Looking for some adventure in this quiet little oasis Paul finds a Copper Mine that offers tours – great another tour! So of course we all have to go with him. We are like little children, sure that we might miss something if we don’t go. Well in this case we would have!

Quincy Mine is located in Hancock which is about 40 miles from our RV site in Ontonagon and on our way there we realize we need to eat! Again!!! I get out my Iphone and Yelp “Pasties” because we haven’t tried them yet and we are running out of time. I find a place that sounds exactly perfect to get these local delicacies! Amy J’s Pasty & Bake Shop is located about 1 mile from the mine and isn’t any bigger than a garage which is what it looks like. It is located in front of Amy’s home in a residential area and has the most wonderful aroma as you enter. Amy’s husband greets us and we ask about their Pasty, this time pronouncing it properly! He tells us they are wonderful and made with ground beef, pork, potato, carrot and rutabaga. Rutabaga! Who eats that is what I am wondering! We tell him that the 4 of us want 1 to try because we are not sure we like them. He doesn’t even flinch, he gets us one and 4 forks. That is another problem, Amy’s is mostly locals coming in for baked goods and taking them home. We want to eat it there because home is too far away. There is a small cafe table with two stool type chairs in the corner and Paul finds a desk chair from Amy’s desk and a folding chair up against the wall and now the table for 2 fits 4 for a taste of the Pasties!

Amy J and Hubby

Amy’s Pasties are really good! We ordered another! I could taste the rutabaga but it was sort of sweet. The meat is not really ground it is more like sliced and the Pasty taste to me like a pot roast stew in a pastry without the juice.

Back to the mines! We arrive at the mine and take a quick walking tour of the shaft house where we got to see the rails and cars that travel into the mine on the actual shaft tracks. The most interesting thing is the car for the men to travel on. It looks like stairs and holds 30 men, two to a seat and they travel at 15 miles per hour twice a day into the mine and then out at night after a 12 hour shift under the earth! That sounds like a roller coaster instead of transportation- and there were no seat belts!

The car on the right is what the men take into the mine!

The Shaft House

Next stop is the steam hoist room where we got to choose bright yellow hard hats before we could enter!

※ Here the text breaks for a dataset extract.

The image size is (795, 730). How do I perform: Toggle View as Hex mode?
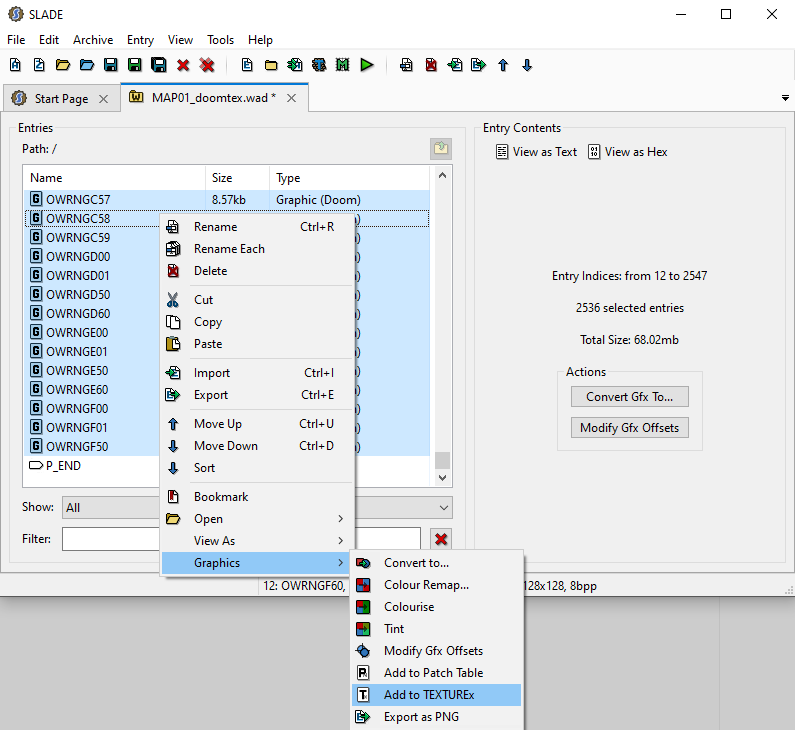point(627,152)
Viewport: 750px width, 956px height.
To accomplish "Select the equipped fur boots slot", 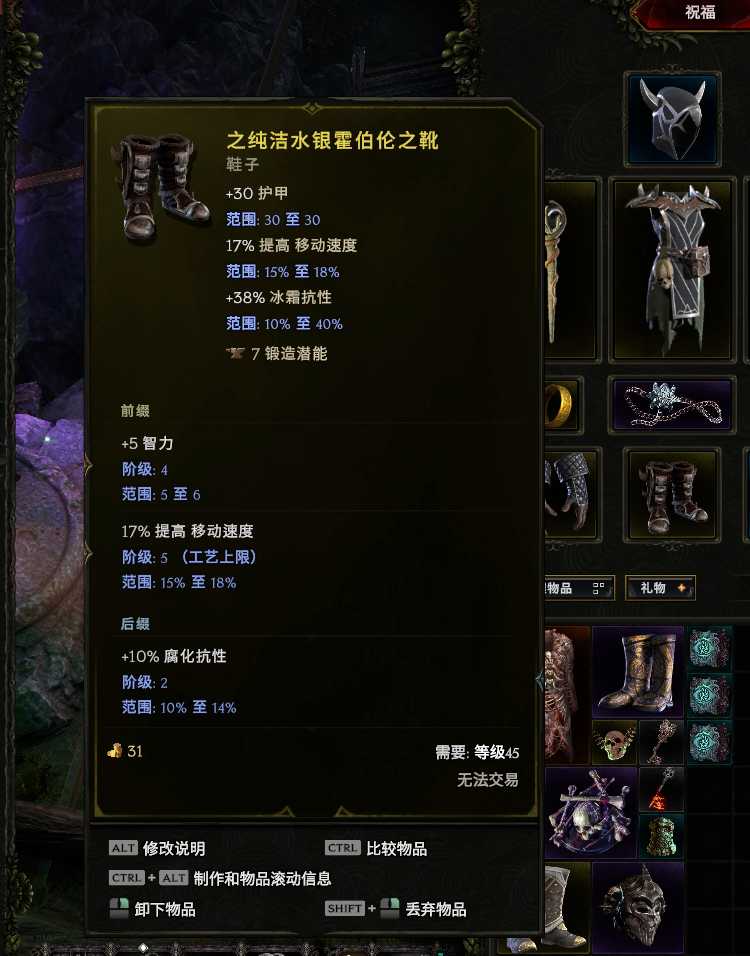I will click(x=673, y=494).
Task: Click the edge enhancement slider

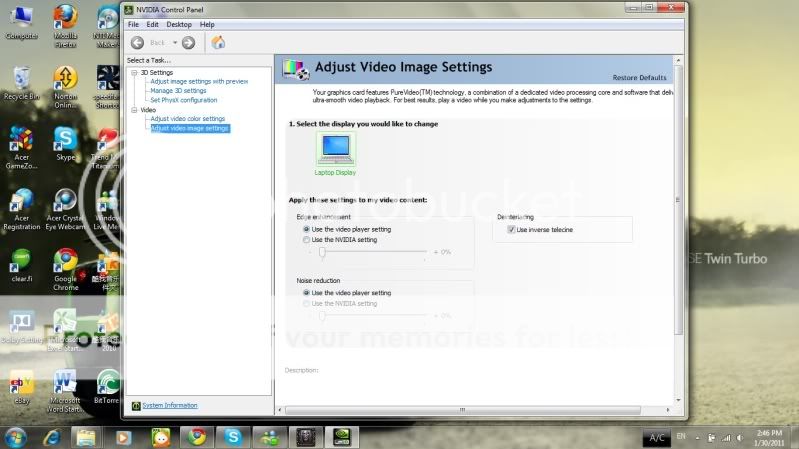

This place was huge and was built as a showplace for this really large steam hoist. They had expensive tile on the walls, cement building including the roof and lots of windows. It certainly did not look like an industrial building .

Steam Engine Building

Next stop is the mine but first we have to choose a miners jacket to wear because it is 46 degrees at level 7 of the mine which is where we are going.

Kip in his Miner’s wear!

This is the cool part or at least the part why Paul chose this mine! We get to ride a cog railroad down the mountain to the entry of the level 7 of the mine! The miners didn’t use this entrance, in fact it was not an entrance when the mine was operating!

Cog Tracks – See the middle track? That is for the cog!

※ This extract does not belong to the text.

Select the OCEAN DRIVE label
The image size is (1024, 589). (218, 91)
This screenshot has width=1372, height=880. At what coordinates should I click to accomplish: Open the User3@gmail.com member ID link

2012 Miners riding the cog train to work!

They were not kidding about it being cold. We get off the rail car and before you enter the mine you can feel the wind coming from the entrance – it is artic cold! We were driven by a tractor in a car into the mine about 1/2 mile! This is pretty cool. I don’t imagine it was cool when it was being mined! 12 hour shifts 6 days a week, in the dark, drilling holes and then blasting, hoping to find the copper so they could get paid!

Level 7, Quincy Mine
A drill in the background

Paul, the only guy our guide has ever seen not need the jacket!
I wore his and mine!!!!

Now back to the Lake and another good book!